» **Extracted material**
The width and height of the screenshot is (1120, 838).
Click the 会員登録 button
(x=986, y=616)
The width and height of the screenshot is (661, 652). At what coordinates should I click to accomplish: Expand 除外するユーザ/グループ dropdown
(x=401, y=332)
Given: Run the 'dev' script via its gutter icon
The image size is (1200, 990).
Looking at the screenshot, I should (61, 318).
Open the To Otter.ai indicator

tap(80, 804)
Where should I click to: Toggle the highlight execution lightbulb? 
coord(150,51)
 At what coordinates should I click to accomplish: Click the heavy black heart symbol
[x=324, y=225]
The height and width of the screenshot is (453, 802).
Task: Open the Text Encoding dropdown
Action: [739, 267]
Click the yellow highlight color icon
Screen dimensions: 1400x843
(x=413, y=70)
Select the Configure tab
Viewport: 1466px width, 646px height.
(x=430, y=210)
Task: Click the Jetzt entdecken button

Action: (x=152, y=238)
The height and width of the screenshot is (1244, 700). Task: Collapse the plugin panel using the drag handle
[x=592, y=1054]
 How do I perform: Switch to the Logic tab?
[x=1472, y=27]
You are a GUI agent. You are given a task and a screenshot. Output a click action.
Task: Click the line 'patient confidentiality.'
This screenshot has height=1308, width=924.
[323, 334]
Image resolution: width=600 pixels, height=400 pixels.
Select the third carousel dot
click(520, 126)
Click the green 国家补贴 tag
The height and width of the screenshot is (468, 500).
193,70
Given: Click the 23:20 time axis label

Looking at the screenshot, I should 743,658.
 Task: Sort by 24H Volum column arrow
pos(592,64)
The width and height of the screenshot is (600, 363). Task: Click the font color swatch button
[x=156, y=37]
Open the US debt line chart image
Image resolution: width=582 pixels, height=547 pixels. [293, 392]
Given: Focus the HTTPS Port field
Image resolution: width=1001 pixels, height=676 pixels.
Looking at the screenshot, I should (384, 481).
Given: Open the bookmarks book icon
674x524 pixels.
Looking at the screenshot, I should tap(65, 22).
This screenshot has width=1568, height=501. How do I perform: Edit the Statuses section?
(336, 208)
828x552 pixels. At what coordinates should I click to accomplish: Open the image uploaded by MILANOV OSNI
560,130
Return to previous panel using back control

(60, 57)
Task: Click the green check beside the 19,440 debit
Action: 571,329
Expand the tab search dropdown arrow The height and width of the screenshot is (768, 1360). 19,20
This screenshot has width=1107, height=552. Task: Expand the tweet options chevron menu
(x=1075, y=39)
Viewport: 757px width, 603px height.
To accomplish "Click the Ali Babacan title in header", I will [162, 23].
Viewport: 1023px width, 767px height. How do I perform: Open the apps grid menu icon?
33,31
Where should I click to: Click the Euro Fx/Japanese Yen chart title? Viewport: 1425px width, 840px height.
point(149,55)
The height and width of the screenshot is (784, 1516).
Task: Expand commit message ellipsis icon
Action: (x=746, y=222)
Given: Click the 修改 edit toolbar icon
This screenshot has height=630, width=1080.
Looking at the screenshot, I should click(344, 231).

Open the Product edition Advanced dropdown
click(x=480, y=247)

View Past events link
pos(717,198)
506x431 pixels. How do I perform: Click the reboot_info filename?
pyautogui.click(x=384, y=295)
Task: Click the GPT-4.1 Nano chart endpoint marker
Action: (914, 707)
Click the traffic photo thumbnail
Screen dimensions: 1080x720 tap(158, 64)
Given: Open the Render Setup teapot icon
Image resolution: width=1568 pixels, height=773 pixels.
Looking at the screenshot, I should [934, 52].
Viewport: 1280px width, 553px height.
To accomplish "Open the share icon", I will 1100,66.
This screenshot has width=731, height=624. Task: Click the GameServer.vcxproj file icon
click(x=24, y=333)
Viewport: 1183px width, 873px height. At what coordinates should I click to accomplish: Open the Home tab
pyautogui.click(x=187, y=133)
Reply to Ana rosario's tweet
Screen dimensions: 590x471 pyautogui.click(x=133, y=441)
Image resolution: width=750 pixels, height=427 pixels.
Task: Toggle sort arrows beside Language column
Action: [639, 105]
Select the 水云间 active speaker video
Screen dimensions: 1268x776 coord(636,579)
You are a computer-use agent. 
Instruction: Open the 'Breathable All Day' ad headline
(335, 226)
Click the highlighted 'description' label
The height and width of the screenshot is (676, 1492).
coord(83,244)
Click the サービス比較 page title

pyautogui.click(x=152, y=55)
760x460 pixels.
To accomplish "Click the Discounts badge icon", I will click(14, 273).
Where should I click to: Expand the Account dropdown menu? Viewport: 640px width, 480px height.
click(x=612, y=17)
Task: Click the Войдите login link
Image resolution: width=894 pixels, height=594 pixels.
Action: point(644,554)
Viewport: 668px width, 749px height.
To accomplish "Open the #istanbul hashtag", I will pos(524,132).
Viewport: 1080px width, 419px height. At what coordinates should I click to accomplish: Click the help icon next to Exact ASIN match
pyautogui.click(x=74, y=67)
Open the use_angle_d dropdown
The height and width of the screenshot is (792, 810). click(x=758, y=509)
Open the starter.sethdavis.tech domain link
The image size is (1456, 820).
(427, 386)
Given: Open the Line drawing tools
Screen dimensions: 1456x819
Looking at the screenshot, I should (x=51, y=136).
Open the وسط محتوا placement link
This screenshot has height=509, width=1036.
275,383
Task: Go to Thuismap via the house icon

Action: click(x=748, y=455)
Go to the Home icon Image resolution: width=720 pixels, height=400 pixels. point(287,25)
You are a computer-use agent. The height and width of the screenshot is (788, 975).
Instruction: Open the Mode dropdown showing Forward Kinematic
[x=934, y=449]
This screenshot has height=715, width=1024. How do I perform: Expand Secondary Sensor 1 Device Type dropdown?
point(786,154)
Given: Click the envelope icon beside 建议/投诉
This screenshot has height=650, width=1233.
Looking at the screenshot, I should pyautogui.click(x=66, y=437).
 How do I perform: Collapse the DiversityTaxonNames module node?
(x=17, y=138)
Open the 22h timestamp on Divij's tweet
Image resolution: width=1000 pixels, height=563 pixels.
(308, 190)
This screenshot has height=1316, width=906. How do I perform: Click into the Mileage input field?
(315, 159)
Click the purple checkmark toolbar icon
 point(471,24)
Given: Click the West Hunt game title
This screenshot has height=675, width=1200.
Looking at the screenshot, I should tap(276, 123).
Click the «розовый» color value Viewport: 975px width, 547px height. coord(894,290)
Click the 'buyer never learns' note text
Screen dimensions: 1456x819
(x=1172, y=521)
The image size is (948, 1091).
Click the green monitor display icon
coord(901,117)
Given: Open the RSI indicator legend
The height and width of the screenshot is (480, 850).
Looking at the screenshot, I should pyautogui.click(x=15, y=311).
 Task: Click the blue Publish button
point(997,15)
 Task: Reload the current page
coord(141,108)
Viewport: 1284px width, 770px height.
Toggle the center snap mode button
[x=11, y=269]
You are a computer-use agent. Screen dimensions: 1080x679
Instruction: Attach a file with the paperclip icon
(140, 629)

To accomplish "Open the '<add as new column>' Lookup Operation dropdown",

» **What is required**
Output the data in full, please, exactly as written.

» **Task solution**
The width and height of the screenshot is (1120, 838).
Click the 会員登録 button
(x=986, y=616)
The width and height of the screenshot is (661, 652). At what coordinates should I click to accomplish: Expand 除外するユーザ/グループ dropdown
(x=401, y=332)
Given: Run the 'dev' script via its gutter icon
The image size is (1200, 990).
Looking at the screenshot, I should (61, 318).
Open the To Otter.ai indicator

tap(80, 804)
Where should I click to: Toggle the highlight execution lightbulb? 
coord(150,51)
 At what coordinates should I click to accomplish: Click the heavy black heart symbol
[x=324, y=225]
The height and width of the screenshot is (453, 802).
Task: Open the Text Encoding dropdown
Action: [739, 267]
Click the yellow highlight color icon
Screen dimensions: 1400x843
(x=413, y=70)
Select the Configure tab
Viewport: 1466px width, 646px height.
(x=430, y=210)
Task: Click the Jetzt entdecken button

Action: (x=152, y=238)
The height and width of the screenshot is (1244, 700). Task: Collapse the plugin panel using the drag handle
[x=592, y=1054]
 How do I perform: Switch to the Logic tab?
[x=1472, y=27]
You are a GUI agent. You are given a task and a screenshot. Output a click action.
Task: Click the line 'patient confidentiality.'
This screenshot has height=1308, width=924.
[323, 334]
Image resolution: width=600 pixels, height=400 pixels.
Select the third carousel dot
click(520, 126)
Click the green 国家补贴 tag
The height and width of the screenshot is (468, 500).
193,70
Given: Click the 23:20 time axis label

Looking at the screenshot, I should 743,658.
 Task: Sort by 24H Volum column arrow
pos(592,64)
The width and height of the screenshot is (600, 363). Task: Click the font color swatch button
[x=156, y=37]
Open the US debt line chart image
Image resolution: width=582 pixels, height=547 pixels. [293, 392]
Given: Focus the HTTPS Port field
Image resolution: width=1001 pixels, height=676 pixels.
Looking at the screenshot, I should (384, 481).
Given: Open the bookmarks book icon
674x524 pixels.
Looking at the screenshot, I should tap(65, 22).
This screenshot has width=1568, height=501. How do I perform: Edit the Statuses section?
(336, 208)
828x552 pixels. At what coordinates should I click to accomplish: Open the image uploaded by MILANOV OSNI
560,130
Return to previous panel using back control

(60, 57)
Task: Click the green check beside the 19,440 debit
Action: 571,329
Expand the tab search dropdown arrow The height and width of the screenshot is (768, 1360). 19,20
This screenshot has width=1107, height=552. Task: Expand the tweet options chevron menu
(x=1075, y=39)
Viewport: 757px width, 603px height.
To accomplish "Click the Ali Babacan title in header", I will [162, 23].
Viewport: 1023px width, 767px height. How do I perform: Open the apps grid menu icon?
33,31
Where should I click to: Click the Euro Fx/Japanese Yen chart title? Viewport: 1425px width, 840px height.
point(149,55)
The height and width of the screenshot is (784, 1516).
Task: Expand commit message ellipsis icon
Action: (x=746, y=222)
Given: Click the 修改 edit toolbar icon
This screenshot has height=630, width=1080.
Looking at the screenshot, I should click(344, 231).

Open the Product edition Advanced dropdown
click(x=480, y=247)

View Past events link
pos(717,198)
506x431 pixels. How do I perform: Click the reboot_info filename?
pyautogui.click(x=384, y=295)
Task: Click the GPT-4.1 Nano chart endpoint marker
Action: (914, 707)
Click the traffic photo thumbnail
Screen dimensions: 1080x720 tap(158, 64)
Given: Open the Render Setup teapot icon
Image resolution: width=1568 pixels, height=773 pixels.
Looking at the screenshot, I should [934, 52].
Viewport: 1280px width, 553px height.
To accomplish "Open the share icon", I will 1100,66.
This screenshot has width=731, height=624. Task: Click the GameServer.vcxproj file icon
click(x=24, y=333)
Viewport: 1183px width, 873px height. At what coordinates should I click to accomplish: Open the Home tab
pyautogui.click(x=187, y=133)
Reply to Ana rosario's tweet
Screen dimensions: 590x471 pyautogui.click(x=133, y=441)
Image resolution: width=750 pixels, height=427 pixels.
Task: Toggle sort arrows beside Language column
Action: [639, 105]
Select the 水云间 active speaker video
Screen dimensions: 1268x776 coord(636,579)
You are a computer-use agent. 
Instruction: Open the 'Breathable All Day' ad headline
(335, 226)
Click the highlighted 'description' label
The height and width of the screenshot is (676, 1492).
coord(83,244)
Click the サービス比較 page title

pyautogui.click(x=152, y=55)
760x460 pixels.
To accomplish "Click the Discounts badge icon", I will click(14, 273).
Where should I click to: Expand the Account dropdown menu? Viewport: 640px width, 480px height.
click(x=612, y=17)
Task: Click the Войдите login link
Image resolution: width=894 pixels, height=594 pixels.
Action: point(644,554)
Viewport: 668px width, 749px height.
To accomplish "Open the #istanbul hashtag", I will pos(524,132).
Viewport: 1080px width, 419px height. At what coordinates should I click to accomplish: Click the help icon next to Exact ASIN match
pyautogui.click(x=74, y=67)
Open the use_angle_d dropdown
The height and width of the screenshot is (792, 810). click(x=758, y=509)
Open the starter.sethdavis.tech domain link
The image size is (1456, 820).
(427, 386)
Given: Open the Line drawing tools
Screen dimensions: 1456x819
Looking at the screenshot, I should (x=51, y=136).
Open the وسط محتوا placement link
This screenshot has height=509, width=1036.
275,383
Task: Go to Thuismap via the house icon

Action: click(x=748, y=455)
Go to the Home icon Image resolution: width=720 pixels, height=400 pixels. point(287,25)
You are a computer-use agent. The height and width of the screenshot is (788, 975).
Instruction: Open the Mode dropdown showing Forward Kinematic
[x=934, y=449]
This screenshot has height=715, width=1024. How do I perform: Expand Secondary Sensor 1 Device Type dropdown?
point(786,154)
Given: Click the envelope icon beside 建议/投诉
This screenshot has height=650, width=1233.
Looking at the screenshot, I should pyautogui.click(x=66, y=437).
 How do I perform: Collapse the DiversityTaxonNames module node?
(x=17, y=138)
Open the 22h timestamp on Divij's tweet
Image resolution: width=1000 pixels, height=563 pixels.
(308, 190)
This screenshot has height=1316, width=906. How do I perform: Click into the Mileage input field?
(315, 159)
Click the purple checkmark toolbar icon
 point(471,24)
Given: Click the West Hunt game title
This screenshot has height=675, width=1200.
Looking at the screenshot, I should tap(276, 123).
Click the «розовый» color value Viewport: 975px width, 547px height. coord(894,290)
Click the 'buyer never learns' note text
Screen dimensions: 1456x819
(x=1172, y=521)
The image size is (948, 1091).
Click the green monitor display icon
coord(901,117)
Given: Open the RSI indicator legend
The height and width of the screenshot is (480, 850).
Looking at the screenshot, I should pyautogui.click(x=15, y=311).
 Task: Click the blue Publish button
point(997,15)
 Task: Reload the current page
coord(141,108)
Viewport: 1284px width, 770px height.
Toggle the center snap mode button
[x=11, y=269]
You are a computer-use agent. Screen dimensions: 1080x679
Instruction: Attach a file with the paperclip icon
(140, 629)

To accomplish "Open the '<add as new column>' Lookup Operation dropdown",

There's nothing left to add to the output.